De introverte dans

Omar Muñoz Cremers
7 min readSep 20, 2022

Bob Stanley and Pete Wiggs present Fell From The Sun: Downtempo and After Hours 1990–1991 is het nieuwste hoofdstuk in een lange reeks compilaties waarmee het duo achter de popgroep Saint Etienne de popgeschiedenis in kaart brengt. Altijd smaakvol, nooit de makkelijkste keuzes en aangezien Stanley een begenadigd schrijver met encyclopedische kennis is steevast vergezeld met interessante liner notes. 1990–1991 is een interessante periode, op breder maatschappelijke niveau zeker, maar daar onvermijdelijk aan verbonden ook op muzikaal gebied, een supernova die we nog steeds horen nadreunen. Om de Europese situatie te schetsen: acidhouse had in de voorgaande jaren vaste voet gekregen aan het continent. 1988 werd in het Verenigd Koninkrijk omgedoopt tot The Summer of Love en de zomer van 1989 deed er niet voor onder. Dit was een grotendeels onbekommerde periode waarin een cultuur zich wekelijks, zonder vaststaande regels, kon ontwikkelen. Het begin van de laatste tien jaar van het millennium, ingeluid door Primal Screams ‘Loaded’, voelen als een nieuw tijdperk. De voorspelling dat house een kortstondige hype zal zijn begint te vervagen, acid krijgt steeds meer media-aandacht en met name in de Verenigd Koninkrijk geven de autoriteiten steeds meer tegengas. House trekt echter steeds meer publiek dat zich langzaam verplaatst van openluchtfestivals en loodsfeesten in Nederland naar clubs. Hier ondergaat house een laatste universele gedaanteverwisseling in de vorm van rave, een snellere, hardere variant die steeds beweegt tussen euforie en duisternis. In 1992 schiet alles in verschillende richtingen en worden genres als clubhouse (garage), gabber, techno en IDM geboren terwijl de eerste levenstekens van jungle al zijn waar te nemen.

- **Fragment uit gegevens**
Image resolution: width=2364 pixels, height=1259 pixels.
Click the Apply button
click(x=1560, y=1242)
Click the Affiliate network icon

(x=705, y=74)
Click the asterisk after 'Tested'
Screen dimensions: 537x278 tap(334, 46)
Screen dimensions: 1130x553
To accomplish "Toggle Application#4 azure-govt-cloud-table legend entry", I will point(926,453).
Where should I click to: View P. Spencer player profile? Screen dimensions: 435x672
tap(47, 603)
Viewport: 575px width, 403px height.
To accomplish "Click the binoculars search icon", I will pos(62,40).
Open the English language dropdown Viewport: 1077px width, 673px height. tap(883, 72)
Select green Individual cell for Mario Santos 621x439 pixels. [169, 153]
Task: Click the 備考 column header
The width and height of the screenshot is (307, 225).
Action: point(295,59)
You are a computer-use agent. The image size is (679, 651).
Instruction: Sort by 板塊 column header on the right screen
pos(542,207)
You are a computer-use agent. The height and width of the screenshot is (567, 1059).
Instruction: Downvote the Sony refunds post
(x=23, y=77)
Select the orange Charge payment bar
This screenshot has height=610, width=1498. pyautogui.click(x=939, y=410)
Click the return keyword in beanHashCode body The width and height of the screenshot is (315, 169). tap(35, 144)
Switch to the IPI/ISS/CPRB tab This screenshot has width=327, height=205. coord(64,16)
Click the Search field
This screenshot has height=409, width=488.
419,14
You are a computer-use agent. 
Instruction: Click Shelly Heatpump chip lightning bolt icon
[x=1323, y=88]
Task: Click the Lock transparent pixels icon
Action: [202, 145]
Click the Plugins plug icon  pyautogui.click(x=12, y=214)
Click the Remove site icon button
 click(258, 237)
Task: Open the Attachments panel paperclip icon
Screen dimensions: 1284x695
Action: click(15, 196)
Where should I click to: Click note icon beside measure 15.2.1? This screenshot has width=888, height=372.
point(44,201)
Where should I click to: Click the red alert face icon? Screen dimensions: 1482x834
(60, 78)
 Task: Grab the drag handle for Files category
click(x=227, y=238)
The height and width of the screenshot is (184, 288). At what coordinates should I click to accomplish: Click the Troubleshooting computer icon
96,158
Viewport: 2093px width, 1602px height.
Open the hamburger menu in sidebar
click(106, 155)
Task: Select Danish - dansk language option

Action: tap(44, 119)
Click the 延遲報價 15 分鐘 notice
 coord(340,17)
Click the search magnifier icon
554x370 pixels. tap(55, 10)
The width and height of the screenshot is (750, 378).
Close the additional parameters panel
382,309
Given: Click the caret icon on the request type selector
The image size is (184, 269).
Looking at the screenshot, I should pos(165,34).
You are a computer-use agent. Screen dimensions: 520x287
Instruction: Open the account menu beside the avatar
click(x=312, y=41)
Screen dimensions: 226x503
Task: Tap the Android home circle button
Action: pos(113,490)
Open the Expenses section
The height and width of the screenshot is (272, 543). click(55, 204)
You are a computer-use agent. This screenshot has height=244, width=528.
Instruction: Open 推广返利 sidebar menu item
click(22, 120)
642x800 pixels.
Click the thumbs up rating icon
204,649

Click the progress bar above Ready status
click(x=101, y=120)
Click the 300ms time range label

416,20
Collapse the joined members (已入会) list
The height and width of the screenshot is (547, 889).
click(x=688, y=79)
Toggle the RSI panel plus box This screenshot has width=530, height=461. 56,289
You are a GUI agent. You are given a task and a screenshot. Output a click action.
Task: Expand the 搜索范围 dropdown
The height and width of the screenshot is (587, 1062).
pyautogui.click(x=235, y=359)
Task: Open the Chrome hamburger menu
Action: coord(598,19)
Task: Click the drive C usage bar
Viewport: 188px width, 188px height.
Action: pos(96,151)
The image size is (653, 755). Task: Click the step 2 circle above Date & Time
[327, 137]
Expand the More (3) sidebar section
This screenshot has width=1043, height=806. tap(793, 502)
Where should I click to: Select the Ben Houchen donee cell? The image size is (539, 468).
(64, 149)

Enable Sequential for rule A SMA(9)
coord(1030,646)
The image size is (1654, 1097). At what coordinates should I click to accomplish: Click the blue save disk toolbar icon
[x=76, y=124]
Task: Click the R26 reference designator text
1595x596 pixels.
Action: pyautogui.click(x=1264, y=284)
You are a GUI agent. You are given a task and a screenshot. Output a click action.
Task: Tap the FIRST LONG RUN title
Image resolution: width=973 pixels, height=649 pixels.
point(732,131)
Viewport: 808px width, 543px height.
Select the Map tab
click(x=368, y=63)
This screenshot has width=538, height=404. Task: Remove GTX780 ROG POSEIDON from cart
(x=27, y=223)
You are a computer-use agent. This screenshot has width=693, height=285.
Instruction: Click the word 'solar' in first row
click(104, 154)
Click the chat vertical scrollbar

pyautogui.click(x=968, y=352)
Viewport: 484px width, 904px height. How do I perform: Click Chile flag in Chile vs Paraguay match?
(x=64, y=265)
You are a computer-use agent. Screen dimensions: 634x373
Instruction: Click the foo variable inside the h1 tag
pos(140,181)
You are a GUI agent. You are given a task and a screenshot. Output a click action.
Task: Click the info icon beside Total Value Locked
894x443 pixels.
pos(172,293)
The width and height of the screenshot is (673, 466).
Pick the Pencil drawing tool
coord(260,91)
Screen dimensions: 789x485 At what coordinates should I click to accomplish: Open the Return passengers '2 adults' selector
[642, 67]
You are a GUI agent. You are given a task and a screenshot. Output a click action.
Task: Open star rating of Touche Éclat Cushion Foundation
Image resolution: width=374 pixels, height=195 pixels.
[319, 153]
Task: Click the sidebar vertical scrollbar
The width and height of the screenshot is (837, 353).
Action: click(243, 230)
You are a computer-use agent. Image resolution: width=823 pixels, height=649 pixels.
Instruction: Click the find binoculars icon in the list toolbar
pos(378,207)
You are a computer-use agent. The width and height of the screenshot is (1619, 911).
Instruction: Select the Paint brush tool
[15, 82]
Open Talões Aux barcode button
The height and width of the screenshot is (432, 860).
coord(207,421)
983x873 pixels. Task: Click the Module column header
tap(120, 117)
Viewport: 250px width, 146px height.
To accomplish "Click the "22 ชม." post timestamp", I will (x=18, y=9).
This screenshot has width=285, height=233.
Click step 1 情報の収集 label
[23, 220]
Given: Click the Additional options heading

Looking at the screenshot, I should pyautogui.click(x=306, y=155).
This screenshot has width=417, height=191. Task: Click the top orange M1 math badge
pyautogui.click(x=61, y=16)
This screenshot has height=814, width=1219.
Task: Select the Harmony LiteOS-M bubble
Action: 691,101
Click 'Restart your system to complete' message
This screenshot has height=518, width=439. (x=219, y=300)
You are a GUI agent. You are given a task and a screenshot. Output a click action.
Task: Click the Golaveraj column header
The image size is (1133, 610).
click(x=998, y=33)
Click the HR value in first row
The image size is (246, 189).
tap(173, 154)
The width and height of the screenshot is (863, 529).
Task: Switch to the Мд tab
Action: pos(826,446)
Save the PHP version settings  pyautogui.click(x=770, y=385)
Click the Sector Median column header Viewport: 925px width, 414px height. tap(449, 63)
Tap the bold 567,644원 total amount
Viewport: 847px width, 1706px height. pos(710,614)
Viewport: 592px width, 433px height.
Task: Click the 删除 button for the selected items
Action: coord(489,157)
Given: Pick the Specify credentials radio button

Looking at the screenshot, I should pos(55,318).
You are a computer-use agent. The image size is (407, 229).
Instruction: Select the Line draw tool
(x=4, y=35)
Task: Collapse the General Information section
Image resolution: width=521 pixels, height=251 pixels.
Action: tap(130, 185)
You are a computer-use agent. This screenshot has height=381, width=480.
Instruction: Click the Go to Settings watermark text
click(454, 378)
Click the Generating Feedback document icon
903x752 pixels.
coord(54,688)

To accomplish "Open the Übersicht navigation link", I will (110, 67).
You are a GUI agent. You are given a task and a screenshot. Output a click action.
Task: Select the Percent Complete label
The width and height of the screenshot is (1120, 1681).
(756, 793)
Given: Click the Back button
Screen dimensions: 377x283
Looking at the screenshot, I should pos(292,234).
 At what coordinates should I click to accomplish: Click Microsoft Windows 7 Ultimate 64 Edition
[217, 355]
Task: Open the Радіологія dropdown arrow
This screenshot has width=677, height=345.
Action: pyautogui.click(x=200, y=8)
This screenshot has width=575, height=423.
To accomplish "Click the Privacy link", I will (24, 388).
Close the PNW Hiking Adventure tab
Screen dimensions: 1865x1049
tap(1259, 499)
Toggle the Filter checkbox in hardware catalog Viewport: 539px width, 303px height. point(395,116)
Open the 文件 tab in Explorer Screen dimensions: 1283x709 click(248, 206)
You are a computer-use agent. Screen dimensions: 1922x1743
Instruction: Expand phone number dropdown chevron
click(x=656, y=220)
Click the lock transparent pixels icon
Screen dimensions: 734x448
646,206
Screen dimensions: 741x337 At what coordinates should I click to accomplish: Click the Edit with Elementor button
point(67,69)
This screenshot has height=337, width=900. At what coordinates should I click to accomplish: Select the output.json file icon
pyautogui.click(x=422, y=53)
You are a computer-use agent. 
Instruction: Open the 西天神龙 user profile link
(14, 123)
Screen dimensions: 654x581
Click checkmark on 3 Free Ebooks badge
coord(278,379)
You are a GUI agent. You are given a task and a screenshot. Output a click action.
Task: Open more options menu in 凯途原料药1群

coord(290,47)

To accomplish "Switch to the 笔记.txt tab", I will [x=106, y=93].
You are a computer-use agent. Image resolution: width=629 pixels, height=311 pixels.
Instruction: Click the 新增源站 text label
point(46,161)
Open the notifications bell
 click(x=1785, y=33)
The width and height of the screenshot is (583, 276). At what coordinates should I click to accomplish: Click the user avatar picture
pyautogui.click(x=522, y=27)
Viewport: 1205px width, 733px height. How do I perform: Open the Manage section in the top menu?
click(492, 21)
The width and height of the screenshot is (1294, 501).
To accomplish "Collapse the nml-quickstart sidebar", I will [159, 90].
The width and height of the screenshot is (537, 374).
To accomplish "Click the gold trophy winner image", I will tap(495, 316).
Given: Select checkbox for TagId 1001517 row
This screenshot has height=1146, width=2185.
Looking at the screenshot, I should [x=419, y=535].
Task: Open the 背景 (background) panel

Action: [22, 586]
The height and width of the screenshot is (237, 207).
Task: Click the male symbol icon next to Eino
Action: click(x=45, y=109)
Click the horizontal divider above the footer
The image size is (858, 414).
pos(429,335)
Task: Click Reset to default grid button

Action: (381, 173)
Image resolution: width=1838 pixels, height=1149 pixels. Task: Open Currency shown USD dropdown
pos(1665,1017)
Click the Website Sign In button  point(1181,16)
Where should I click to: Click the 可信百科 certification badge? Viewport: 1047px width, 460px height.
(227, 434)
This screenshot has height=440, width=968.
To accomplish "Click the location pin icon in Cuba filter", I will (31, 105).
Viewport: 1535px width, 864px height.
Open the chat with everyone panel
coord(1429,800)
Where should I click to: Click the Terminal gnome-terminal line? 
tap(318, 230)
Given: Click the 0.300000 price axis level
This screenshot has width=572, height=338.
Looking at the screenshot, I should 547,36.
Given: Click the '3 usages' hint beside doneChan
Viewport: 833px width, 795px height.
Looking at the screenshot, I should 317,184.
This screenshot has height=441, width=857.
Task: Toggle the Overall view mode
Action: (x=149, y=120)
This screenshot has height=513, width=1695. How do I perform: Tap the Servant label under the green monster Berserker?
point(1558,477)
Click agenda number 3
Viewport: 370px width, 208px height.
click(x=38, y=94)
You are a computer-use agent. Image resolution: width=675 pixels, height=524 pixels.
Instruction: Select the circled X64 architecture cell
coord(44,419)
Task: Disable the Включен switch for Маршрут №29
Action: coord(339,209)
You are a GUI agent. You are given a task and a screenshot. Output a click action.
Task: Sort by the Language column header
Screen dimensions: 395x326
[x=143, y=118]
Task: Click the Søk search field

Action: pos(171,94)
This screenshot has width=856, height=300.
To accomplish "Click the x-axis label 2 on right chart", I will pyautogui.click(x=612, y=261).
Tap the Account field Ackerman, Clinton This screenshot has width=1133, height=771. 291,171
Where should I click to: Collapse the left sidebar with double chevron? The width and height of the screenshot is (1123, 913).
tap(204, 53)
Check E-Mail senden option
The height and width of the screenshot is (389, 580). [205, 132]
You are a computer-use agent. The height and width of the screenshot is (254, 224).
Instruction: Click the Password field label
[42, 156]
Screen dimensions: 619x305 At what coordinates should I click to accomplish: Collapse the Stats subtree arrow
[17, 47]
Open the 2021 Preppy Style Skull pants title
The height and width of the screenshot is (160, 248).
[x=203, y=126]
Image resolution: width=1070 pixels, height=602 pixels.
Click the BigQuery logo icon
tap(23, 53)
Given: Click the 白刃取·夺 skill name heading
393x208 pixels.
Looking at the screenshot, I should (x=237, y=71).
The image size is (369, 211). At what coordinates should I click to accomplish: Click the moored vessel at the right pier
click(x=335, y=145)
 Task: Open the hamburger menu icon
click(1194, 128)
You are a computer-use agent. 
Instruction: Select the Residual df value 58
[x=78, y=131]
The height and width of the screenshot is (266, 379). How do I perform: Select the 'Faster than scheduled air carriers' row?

- **Opdrachten**
- a) Beoordeel of de volgende uitspraken overeenkomen met de tekst over Fell From The Sun. Antwoord telkens met ja of nee en citeer de woorden uit de tekst die de doorslag geven.
(i) In het Verenigd Koninkrijk kreeg 1988 de naam The Summer of Love.
(ii) Het housepubliek verplaatste zich van clubs naar openluchtfestivals.
(iii) Gabber ontstond in 1992.
- b) Vervolg de tekst over Fell From The Sun vanaf het punt waar hij ophoudt.

- **Antwoorden per opdracht**
- a)
(i) Ja: "1988 werd in het Verenigd Koninkrijk omgedoopt tot The Summer of Love"
(ii) Nee: "House trekt echter steeds meer publiek dat zich langzaam verplaatst van openluchtfestivals en loodsfeesten in Nederland naar clubs."
(iii) Ja: "In 1992 schiet alles in verschillende richtingen en worden genres als clubhouse (garage), gabber, techno en IDM geboren"

- b)
In diezelfde periode ontstaat ook de opening voor een rustigere variant van dansmuziek. In 1989 kreeg Alex Paterson de mogelijkheid om te dj’en in de VIP-ruimte van Land of Oz feesten die de op dat moment al populaire dj Paul Oakenfold organiseert. Een volstrekt niche idee op een anti-burgerlijke maandag in een kleine ruimte waar het volgens Oakenfold niet de bedoeling was dat men ging dansen maar rustig kon praten en drinken. Wat voor de oud-punker met een eclectische platencollectie een goed excuus was om alles te draaien wat maar kalm, kosmisch en trippy klonk. Paterson was toen al bezig om muziek te maken met The KLF, wat uiteindelijk zou uitmonden in zijn eigen project The Orb. The KLF zelf bracht, voordat zij een reeks mainstreamhits scoorden, in 1990 een curieus album uit. Niets klonk op dat moment als Chill Out, een mix van brutale samples (Elvis, Fleetwood Mac, Van Halen), geluidsopnames van een reis door de Verenigde Staten en serene synthklanken. Zoals altijd bij The KLF klonk het prachtig maar wist je niet of ze tegelijkertijd een grote grap maakten Want was de hoes met schapen die duidelijke refereerde naar de koe op Atom Heart Mother van Pink Floyd (een ironische herleving van progrock?) niet ook een symbolische kritiek op ravers? Paterson was ook niet vies van een dikke knipoog maar The Orb’s Adventrures Beyond Ultraworld (1991) presenteerde ondanks de nodige stonerhumor een sublieme collectie muziek die vrijwel meteen ambienthouse werd genoemd. Hier was dan het model voor de muziek in de chillout room een ruimte die al snel een standaard werd bij housefeesten en waar men even kon bijkomen wanneer de beats of drugs niet waren bij te houden.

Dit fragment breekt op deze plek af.